[TASK INSTRUCTIONS]: Look through the records below and collect all lines that hold the string "refresh".

[EXERCISE MATERIALS]:
====================

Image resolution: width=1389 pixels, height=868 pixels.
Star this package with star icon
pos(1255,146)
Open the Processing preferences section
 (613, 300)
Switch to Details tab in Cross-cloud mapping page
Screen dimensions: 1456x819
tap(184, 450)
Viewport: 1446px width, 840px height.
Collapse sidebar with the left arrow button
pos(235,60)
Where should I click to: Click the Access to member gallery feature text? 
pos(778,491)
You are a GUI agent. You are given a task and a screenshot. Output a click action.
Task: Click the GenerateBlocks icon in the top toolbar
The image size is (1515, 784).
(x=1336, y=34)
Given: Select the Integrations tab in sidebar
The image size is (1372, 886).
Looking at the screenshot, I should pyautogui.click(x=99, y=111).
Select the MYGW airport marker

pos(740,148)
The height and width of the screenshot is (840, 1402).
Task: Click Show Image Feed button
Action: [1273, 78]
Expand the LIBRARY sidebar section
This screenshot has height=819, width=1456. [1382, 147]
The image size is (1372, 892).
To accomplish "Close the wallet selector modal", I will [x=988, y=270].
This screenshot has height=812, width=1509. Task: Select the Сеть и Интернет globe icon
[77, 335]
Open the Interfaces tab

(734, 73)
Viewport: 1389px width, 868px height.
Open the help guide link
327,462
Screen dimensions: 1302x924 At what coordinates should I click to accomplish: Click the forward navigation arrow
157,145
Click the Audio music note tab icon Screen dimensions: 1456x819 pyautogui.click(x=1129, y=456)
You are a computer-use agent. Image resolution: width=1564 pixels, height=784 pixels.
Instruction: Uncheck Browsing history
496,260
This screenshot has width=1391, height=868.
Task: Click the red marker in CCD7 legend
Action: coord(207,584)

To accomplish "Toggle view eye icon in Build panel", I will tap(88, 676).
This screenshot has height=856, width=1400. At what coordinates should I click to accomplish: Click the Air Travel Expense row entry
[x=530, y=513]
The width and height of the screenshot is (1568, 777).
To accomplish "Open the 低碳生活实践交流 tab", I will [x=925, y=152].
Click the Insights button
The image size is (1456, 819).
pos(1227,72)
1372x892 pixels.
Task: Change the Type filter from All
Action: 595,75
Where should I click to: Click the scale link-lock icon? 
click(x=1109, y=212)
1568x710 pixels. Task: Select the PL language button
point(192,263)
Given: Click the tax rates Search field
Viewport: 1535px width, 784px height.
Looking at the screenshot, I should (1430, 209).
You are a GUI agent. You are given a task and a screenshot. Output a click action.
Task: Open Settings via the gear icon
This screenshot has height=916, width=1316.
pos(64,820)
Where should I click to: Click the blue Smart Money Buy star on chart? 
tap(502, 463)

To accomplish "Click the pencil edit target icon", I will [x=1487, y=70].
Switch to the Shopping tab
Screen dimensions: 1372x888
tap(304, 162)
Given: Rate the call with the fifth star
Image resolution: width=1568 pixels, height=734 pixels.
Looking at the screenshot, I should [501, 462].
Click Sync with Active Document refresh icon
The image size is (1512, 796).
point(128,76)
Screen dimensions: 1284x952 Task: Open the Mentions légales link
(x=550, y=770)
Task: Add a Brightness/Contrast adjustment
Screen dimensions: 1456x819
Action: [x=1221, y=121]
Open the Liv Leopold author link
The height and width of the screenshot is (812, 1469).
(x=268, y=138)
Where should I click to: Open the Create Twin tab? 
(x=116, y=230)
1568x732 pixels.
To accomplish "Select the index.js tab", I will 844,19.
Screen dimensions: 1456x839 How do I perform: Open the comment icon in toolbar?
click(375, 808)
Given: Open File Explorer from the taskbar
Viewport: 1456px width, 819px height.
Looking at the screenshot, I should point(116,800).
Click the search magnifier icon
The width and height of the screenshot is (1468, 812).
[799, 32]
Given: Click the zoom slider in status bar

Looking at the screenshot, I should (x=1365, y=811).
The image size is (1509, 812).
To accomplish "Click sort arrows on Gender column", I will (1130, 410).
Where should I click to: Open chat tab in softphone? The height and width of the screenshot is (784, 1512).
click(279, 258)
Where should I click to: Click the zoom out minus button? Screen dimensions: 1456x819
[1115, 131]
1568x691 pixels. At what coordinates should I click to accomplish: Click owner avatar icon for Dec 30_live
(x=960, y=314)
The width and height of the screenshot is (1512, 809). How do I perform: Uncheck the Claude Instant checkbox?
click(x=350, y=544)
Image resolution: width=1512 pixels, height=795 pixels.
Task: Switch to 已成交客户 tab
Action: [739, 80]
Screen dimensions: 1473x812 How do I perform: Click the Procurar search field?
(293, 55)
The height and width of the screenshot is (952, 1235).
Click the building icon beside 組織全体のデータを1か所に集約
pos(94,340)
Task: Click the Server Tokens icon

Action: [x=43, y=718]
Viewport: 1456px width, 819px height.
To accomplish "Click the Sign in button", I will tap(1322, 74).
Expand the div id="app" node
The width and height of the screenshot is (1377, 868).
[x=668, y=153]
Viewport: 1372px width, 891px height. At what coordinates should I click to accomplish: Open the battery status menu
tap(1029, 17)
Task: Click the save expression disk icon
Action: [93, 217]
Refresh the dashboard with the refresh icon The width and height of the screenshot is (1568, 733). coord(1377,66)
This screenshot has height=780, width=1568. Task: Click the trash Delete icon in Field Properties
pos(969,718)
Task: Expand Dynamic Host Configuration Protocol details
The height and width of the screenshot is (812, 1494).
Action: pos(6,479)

====================

[FINISHED TASK]:
Click Sync with Active Document refresh icon
Refresh the dashboard with the refresh icon The width and height of the screenshot is (1568, 733). coord(1377,66)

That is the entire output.